- **Data for this exercise**:
☆ ☆ ☆ ☆ ☆ ☆ ☆

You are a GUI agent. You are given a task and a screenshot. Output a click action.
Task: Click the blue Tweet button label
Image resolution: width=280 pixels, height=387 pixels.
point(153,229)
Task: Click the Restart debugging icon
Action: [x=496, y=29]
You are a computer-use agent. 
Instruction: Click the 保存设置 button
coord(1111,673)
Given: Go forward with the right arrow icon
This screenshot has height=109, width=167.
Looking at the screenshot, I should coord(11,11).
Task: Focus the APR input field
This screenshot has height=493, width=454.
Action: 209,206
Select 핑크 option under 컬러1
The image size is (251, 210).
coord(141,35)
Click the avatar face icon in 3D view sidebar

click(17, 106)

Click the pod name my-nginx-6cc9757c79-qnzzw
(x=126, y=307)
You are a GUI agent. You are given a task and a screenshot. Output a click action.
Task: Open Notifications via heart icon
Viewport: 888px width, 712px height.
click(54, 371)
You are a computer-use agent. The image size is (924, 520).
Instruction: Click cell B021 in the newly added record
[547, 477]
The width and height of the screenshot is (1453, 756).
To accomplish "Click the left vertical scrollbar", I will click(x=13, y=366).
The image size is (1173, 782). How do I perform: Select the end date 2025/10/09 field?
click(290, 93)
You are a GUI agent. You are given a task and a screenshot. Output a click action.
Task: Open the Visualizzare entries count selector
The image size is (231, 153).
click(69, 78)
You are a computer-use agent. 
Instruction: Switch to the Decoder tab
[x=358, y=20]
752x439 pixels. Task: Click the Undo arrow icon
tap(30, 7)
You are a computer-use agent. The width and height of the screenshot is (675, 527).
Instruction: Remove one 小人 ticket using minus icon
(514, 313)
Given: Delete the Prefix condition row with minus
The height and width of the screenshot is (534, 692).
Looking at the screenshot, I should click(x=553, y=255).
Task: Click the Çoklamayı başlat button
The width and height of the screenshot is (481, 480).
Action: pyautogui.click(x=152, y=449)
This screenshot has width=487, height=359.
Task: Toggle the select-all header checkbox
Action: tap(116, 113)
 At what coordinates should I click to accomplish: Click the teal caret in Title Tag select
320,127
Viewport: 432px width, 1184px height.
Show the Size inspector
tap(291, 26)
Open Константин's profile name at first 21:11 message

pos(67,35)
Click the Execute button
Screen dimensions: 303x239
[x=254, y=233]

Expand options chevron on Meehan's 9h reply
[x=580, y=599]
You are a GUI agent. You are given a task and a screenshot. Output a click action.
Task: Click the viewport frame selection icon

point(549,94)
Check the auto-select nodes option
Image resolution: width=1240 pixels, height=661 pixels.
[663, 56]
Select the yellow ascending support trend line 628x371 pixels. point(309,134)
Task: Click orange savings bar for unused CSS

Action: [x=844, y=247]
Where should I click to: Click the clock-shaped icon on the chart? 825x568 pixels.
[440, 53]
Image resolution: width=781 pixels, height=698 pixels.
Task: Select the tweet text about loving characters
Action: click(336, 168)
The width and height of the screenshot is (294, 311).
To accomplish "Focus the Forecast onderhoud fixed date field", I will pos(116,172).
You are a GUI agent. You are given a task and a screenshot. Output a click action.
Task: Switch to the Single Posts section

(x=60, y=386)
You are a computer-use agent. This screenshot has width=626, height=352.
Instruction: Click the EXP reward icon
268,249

☆ ☆ ☆ ☆ ☆ ☆ ☆

- **Work instruction**: Please return the material above exactly as written.

- **Answer**:
You are a GUI agent. You are given a task and a screenshot. Output a click action.
Task: Click the blue Tweet button label
Image resolution: width=280 pixels, height=387 pixels.
point(153,229)
Task: Click the Restart debugging icon
Action: [x=496, y=29]
You are a computer-use agent. 
Instruction: Click the 保存设置 button
coord(1111,673)
Given: Go forward with the right arrow icon
This screenshot has height=109, width=167.
Looking at the screenshot, I should coord(11,11).
Task: Focus the APR input field
This screenshot has height=493, width=454.
Action: 209,206
Select 핑크 option under 컬러1
The image size is (251, 210).
coord(141,35)
Click the avatar face icon in 3D view sidebar

click(17, 106)

Click the pod name my-nginx-6cc9757c79-qnzzw
(x=126, y=307)
You are a GUI agent. You are given a task and a screenshot. Output a click action.
Task: Open Notifications via heart icon
Viewport: 888px width, 712px height.
click(54, 371)
You are a computer-use agent. The image size is (924, 520).
Instruction: Click cell B021 in the newly added record
[547, 477]
The width and height of the screenshot is (1453, 756).
To accomplish "Click the left vertical scrollbar", I will click(x=13, y=366).
The image size is (1173, 782). How do I perform: Select the end date 2025/10/09 field?
click(290, 93)
You are a GUI agent. You are given a task and a screenshot. Output a click action.
Task: Open the Visualizzare entries count selector
The image size is (231, 153).
click(69, 78)
You are a computer-use agent. 
Instruction: Switch to the Decoder tab
[x=358, y=20]
752x439 pixels. Task: Click the Undo arrow icon
tap(30, 7)
You are a computer-use agent. The width and height of the screenshot is (675, 527).
Instruction: Remove one 小人 ticket using minus icon
(514, 313)
Given: Delete the Prefix condition row with minus
The height and width of the screenshot is (534, 692).
Looking at the screenshot, I should click(x=553, y=255).
Task: Click the Çoklamayı başlat button
The width and height of the screenshot is (481, 480).
Action: pyautogui.click(x=152, y=449)
This screenshot has width=487, height=359.
Task: Toggle the select-all header checkbox
Action: tap(116, 113)
 At what coordinates should I click to accomplish: Click the teal caret in Title Tag select
320,127
Viewport: 432px width, 1184px height.
Show the Size inspector
tap(291, 26)
Open Константин's profile name at first 21:11 message

pos(67,35)
Click the Execute button
Screen dimensions: 303x239
[x=254, y=233]

Expand options chevron on Meehan's 9h reply
[x=580, y=599]
You are a GUI agent. You are given a task and a screenshot. Output a click action.
Task: Click the viewport frame selection icon

point(549,94)
Check the auto-select nodes option
Image resolution: width=1240 pixels, height=661 pixels.
[663, 56]
Select the yellow ascending support trend line 628x371 pixels. point(309,134)
Task: Click orange savings bar for unused CSS

Action: [x=844, y=247]
Where should I click to: Click the clock-shaped icon on the chart? 825x568 pixels.
[440, 53]
Image resolution: width=781 pixels, height=698 pixels.
Task: Select the tweet text about loving characters
Action: click(336, 168)
The width and height of the screenshot is (294, 311).
To accomplish "Focus the Forecast onderhoud fixed date field", I will pos(116,172).
You are a GUI agent. You are given a task and a screenshot. Output a click action.
Task: Switch to the Single Posts section

(x=60, y=386)
You are a computer-use agent. This screenshot has width=626, height=352.
Instruction: Click the EXP reward icon
268,249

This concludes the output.